Records drawn from a dataset
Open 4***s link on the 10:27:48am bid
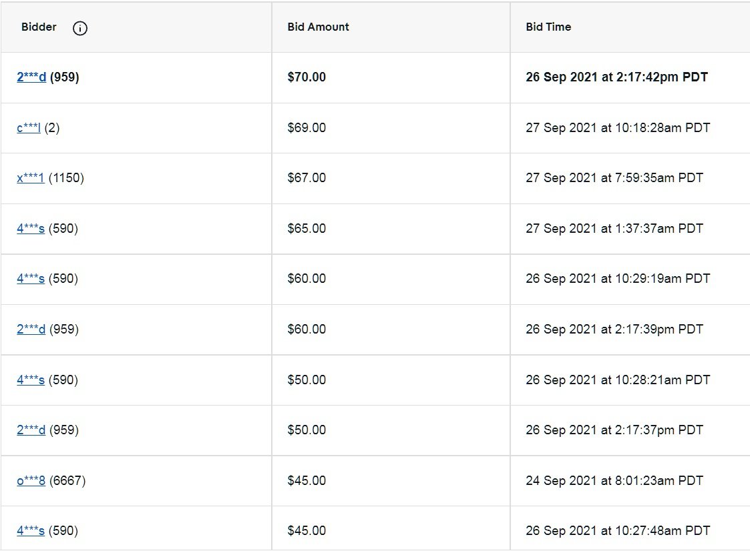Viewport: 750px width, 553px height. pyautogui.click(x=31, y=530)
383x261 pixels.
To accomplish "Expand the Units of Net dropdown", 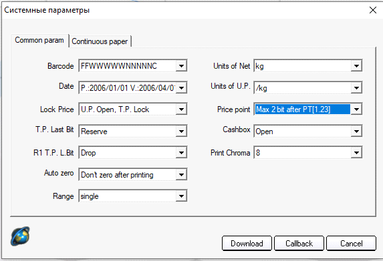I will (x=356, y=66).
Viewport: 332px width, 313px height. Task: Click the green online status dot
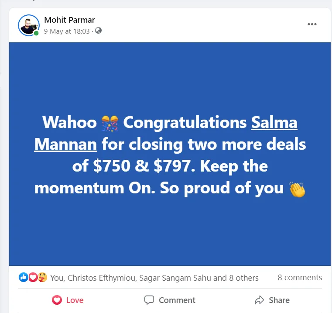pyautogui.click(x=37, y=33)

Exercise
Begin at the line containing "Viewport: 332px width, 313px" and extract every line through the end of the records, inclusive, exactly and only; omit pictures.

Written answer
Viewport: 332px width, 313px height. Task: Click the green online status dot
pyautogui.click(x=37, y=33)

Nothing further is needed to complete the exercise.